_What the task requires_:
Count the lines in the items below that contain the string "image". Reply with the number only.

_Excerpted data_:
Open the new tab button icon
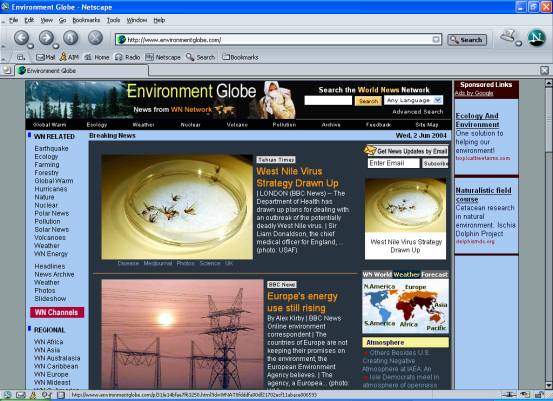553x401 pixels. pos(7,70)
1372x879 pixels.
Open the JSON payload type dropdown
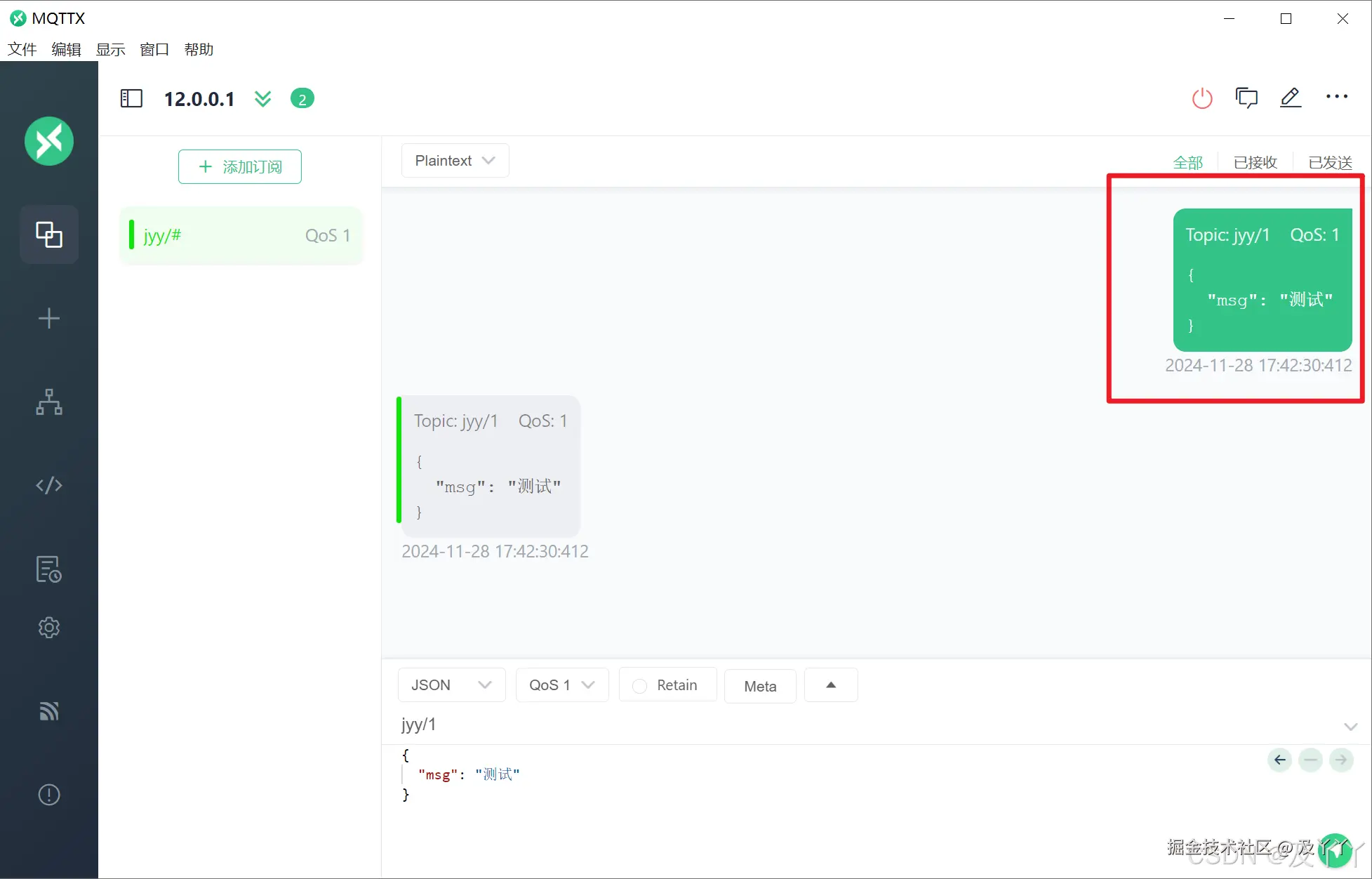pos(451,685)
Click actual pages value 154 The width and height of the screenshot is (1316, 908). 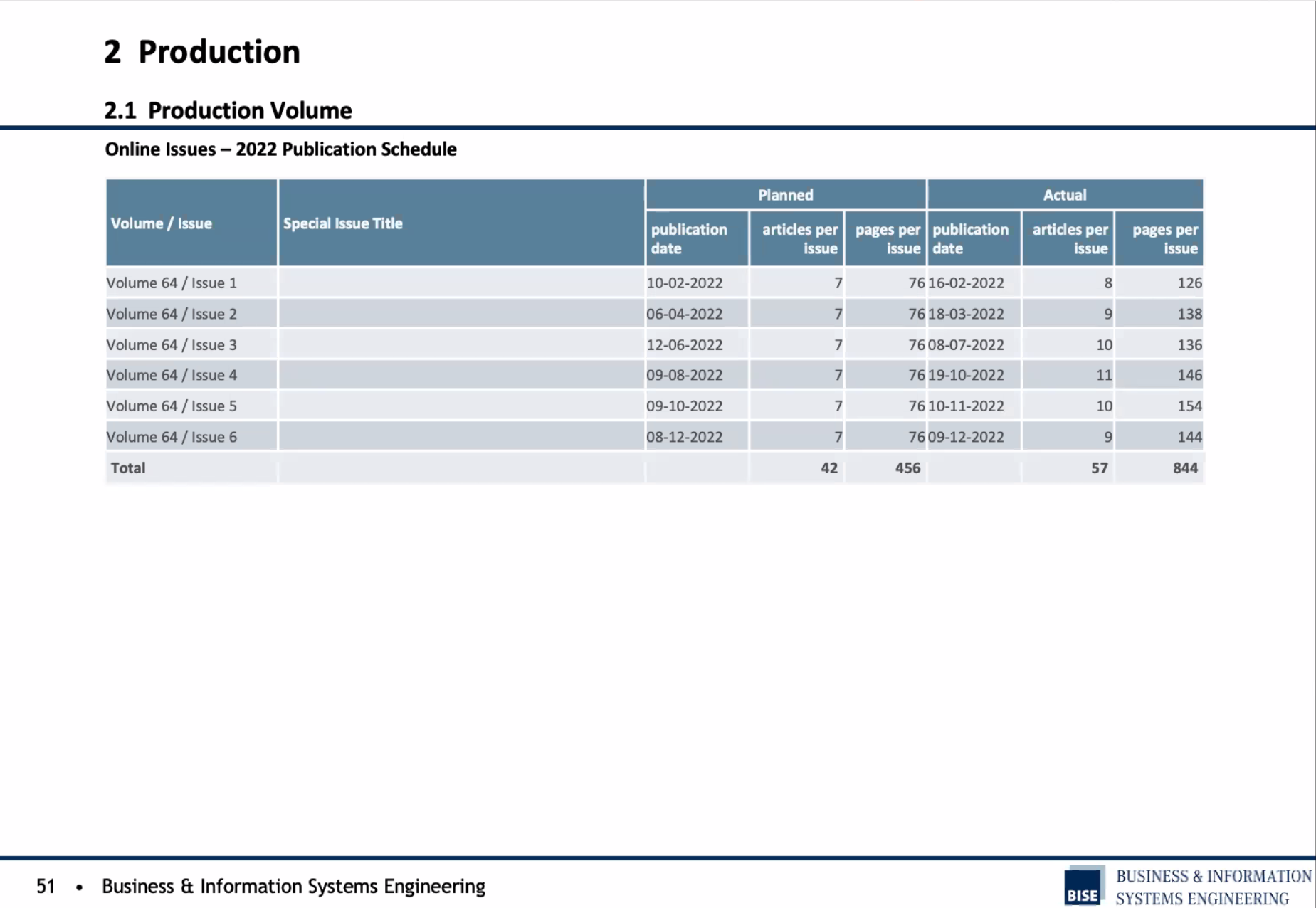coord(1189,406)
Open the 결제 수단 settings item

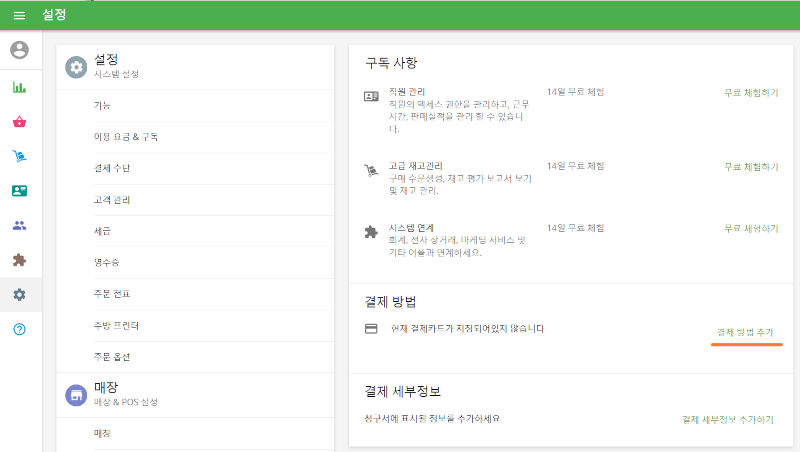[111, 168]
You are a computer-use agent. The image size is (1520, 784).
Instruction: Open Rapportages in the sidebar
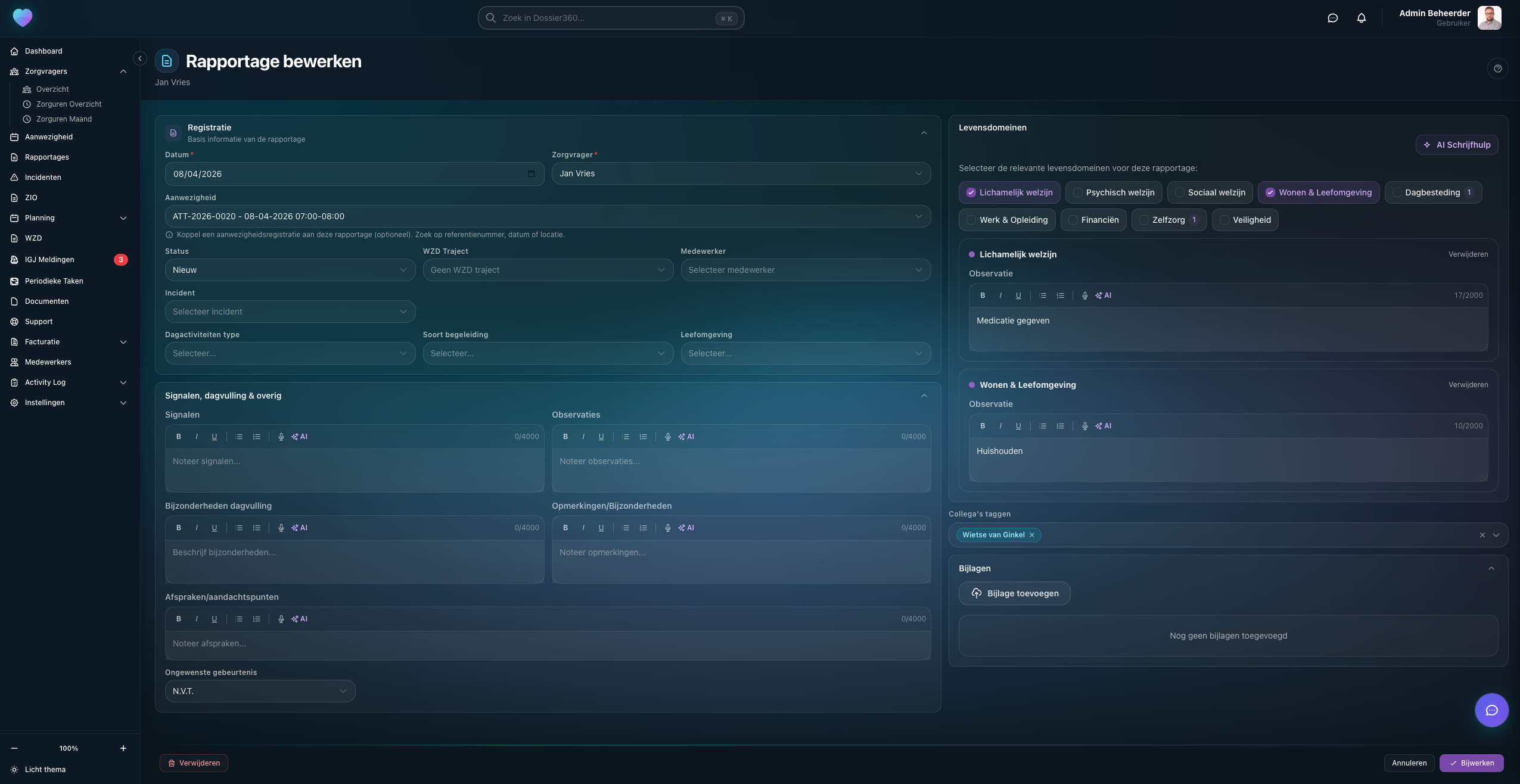46,157
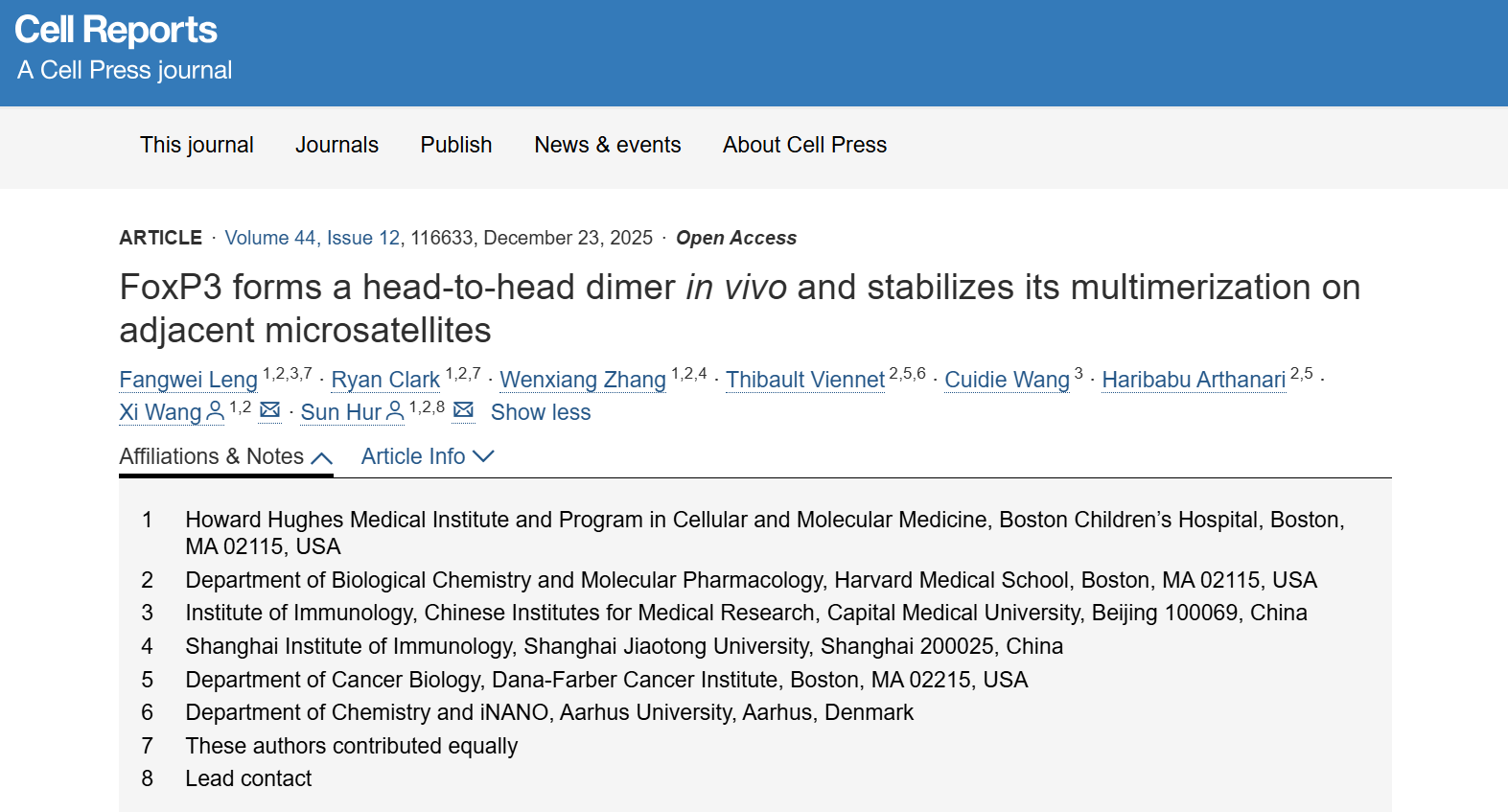Open the Journals menu

pos(336,145)
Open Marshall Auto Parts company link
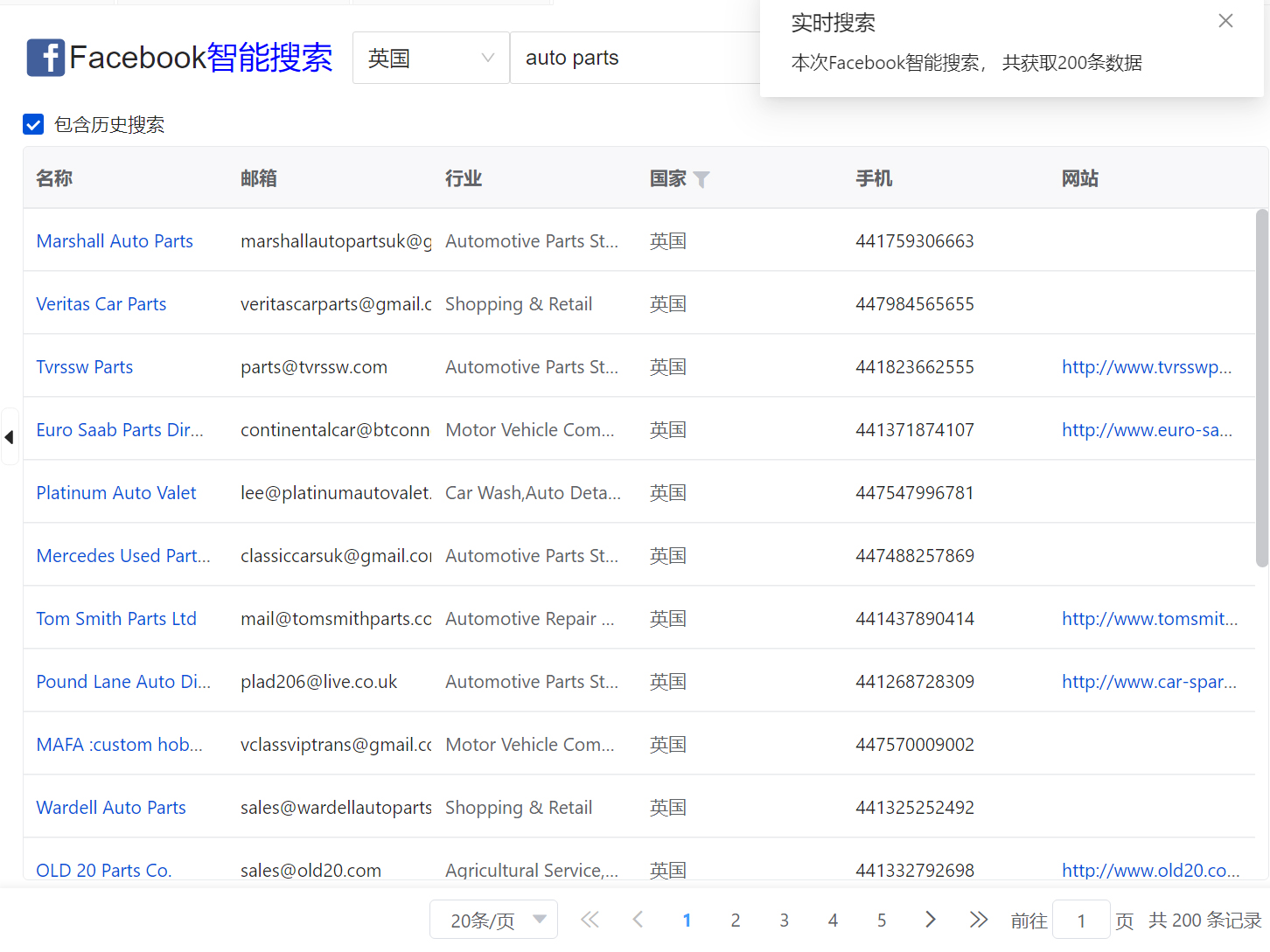1270x952 pixels. (115, 241)
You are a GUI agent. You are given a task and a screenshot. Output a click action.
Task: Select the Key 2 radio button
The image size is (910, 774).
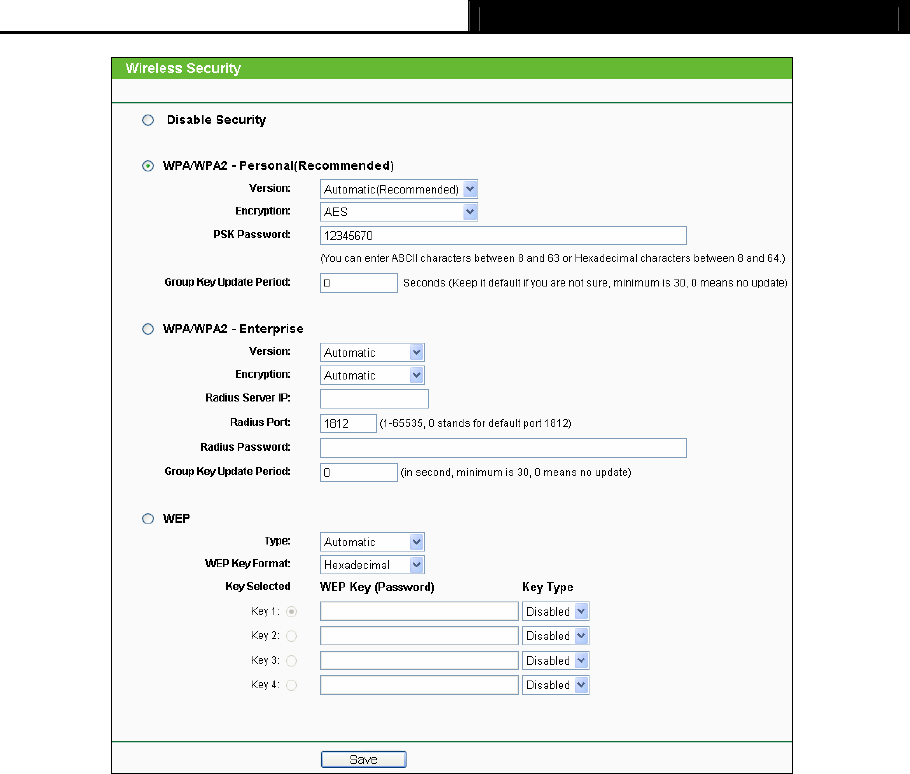pyautogui.click(x=291, y=636)
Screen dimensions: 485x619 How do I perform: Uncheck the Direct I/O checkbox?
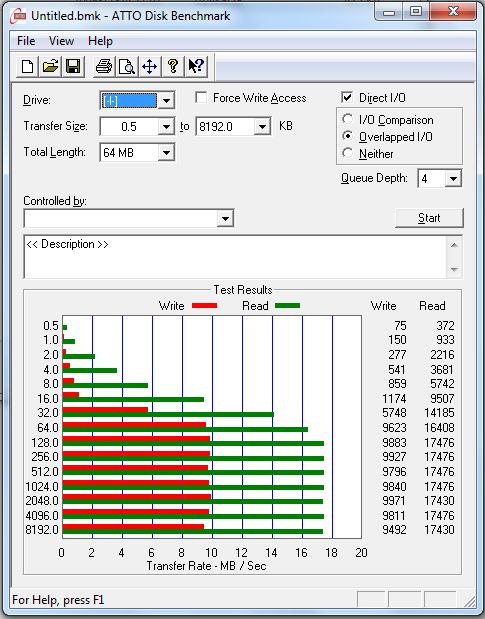[x=347, y=98]
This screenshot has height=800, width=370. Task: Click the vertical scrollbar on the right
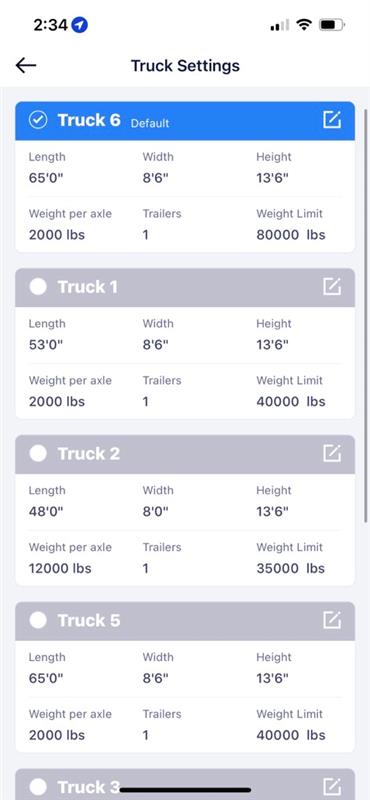[365, 316]
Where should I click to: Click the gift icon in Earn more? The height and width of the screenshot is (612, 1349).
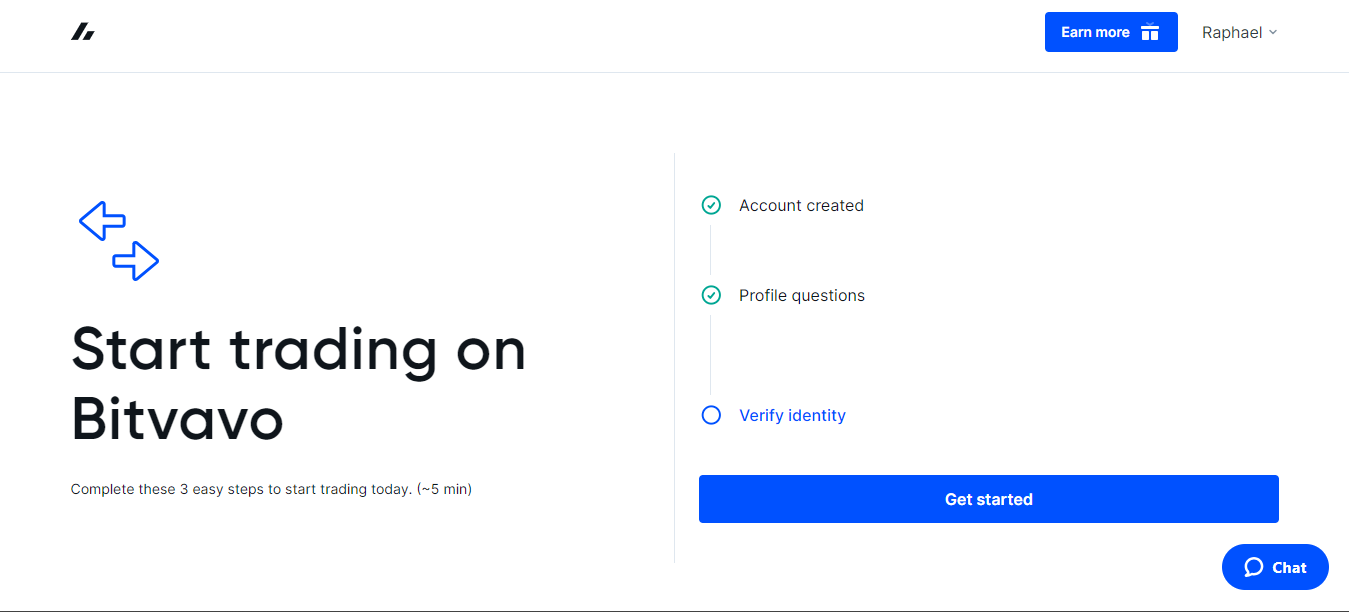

_Written reply_:
2